Welcome to Art of Conversation!

Faculty: Susan Fiksdal

Flash! I understand that other classes are using the Olympus recorders and therefore you may have difficulty completing your project by Monday.  Try using the mic on your laptop if that seems possible.  If you can’t find a way to do the recording, you can do the work by Thursday, Nov. 19.

For project 7: You can now upload your 4 audio files as well as your paper and transcripts. To avoid having so many files to open, it would be best for your faculty if you put the transcripts with your paper in one file. Please be sure to coordinate the naming of each transcript with each audio file.

Final Project: Please find the assignment, which is posted in week 9 (week of Nov. 29).  I also handed it out in class.  If you cannot find journal articles appropriate for your topic, please contact Susan.

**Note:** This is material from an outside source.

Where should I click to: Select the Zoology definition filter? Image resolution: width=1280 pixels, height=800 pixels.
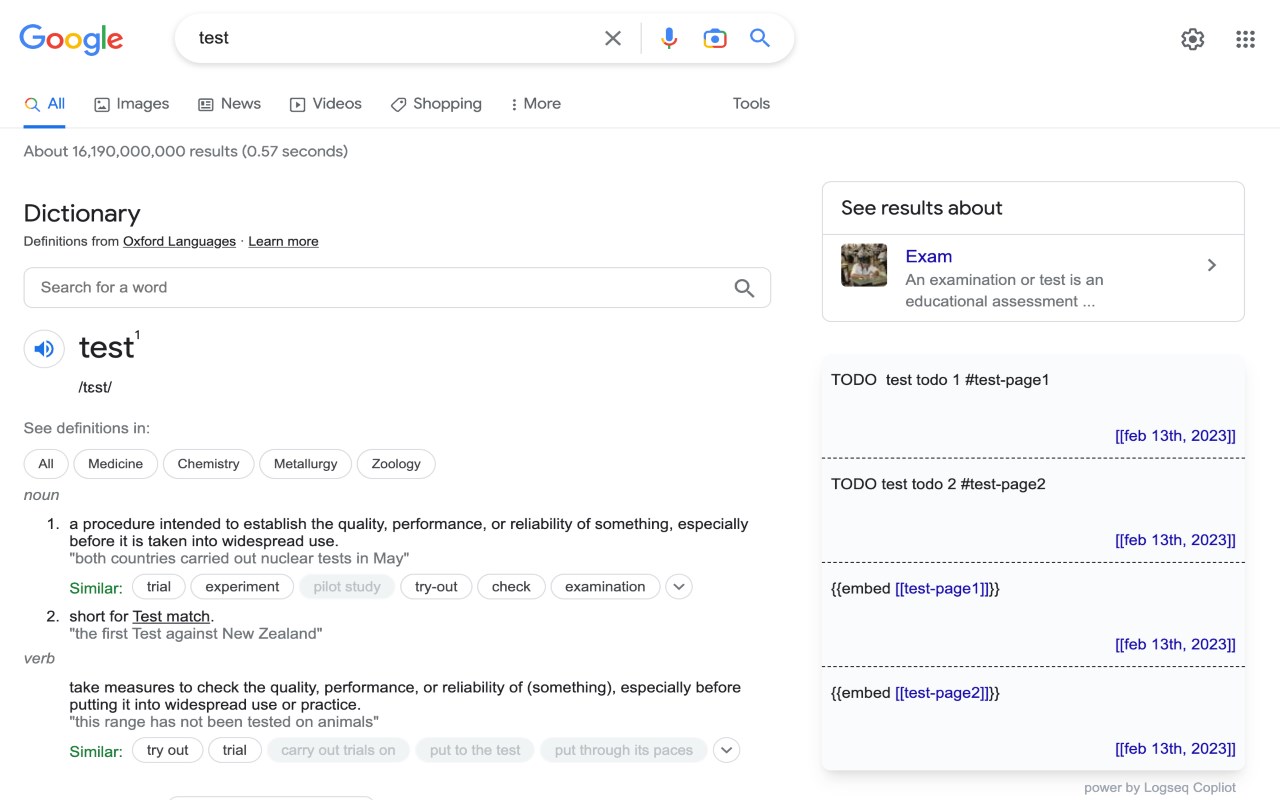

Our seminar week 9: Our program aide, Alena, will videotape our seminar on Tuesday, Dec. 1 . The reading is now posted on the Moodle site. We will begin by viewing some seminars recorded in the early 1990s, and then discuss the reading for the second half. That second hour will be the one Alena will videotape.

Program Description:

We engage in conversation every day and yet we don’t usually pay close attention to the ways in which it works. When a conversation seems to flow, or, conversely, when it awkwardly jerks along, we sometimes wonder why. The primary objective of this program is to investigate conversation and discover the way conversation works: how it is organized, how it constructs our social reality, and why we have misunderstandings because of these conversations. Using sociolinguistic principles and discourse analysis, we will look at various types of conversations and you will learn various methodologies for gathering data to analyze. Some conversations we examine will be cross-cultural, and we will use this term in its broadest sense, looking at conversations between people of different linguistic cultures, particularly those between genders, classes and ethnicities in the United States. We will examine the ways speakers create identity, draw on power and solidarity, maintain face, and construct a style. We do these things by drawing on linguistic resources and by jointly constructing, moment by moment, our conversations. The notion of “art” in conversation has to do with the patterning and variation and meaning we create. This is not a program that will help you learn to converse more easily; instead, it is a rigorous examination of the verbal and nonverbal behavior of conversation. This is a demanding program and your faculty expects that you will spend at least 40 hours, including class time, on the work.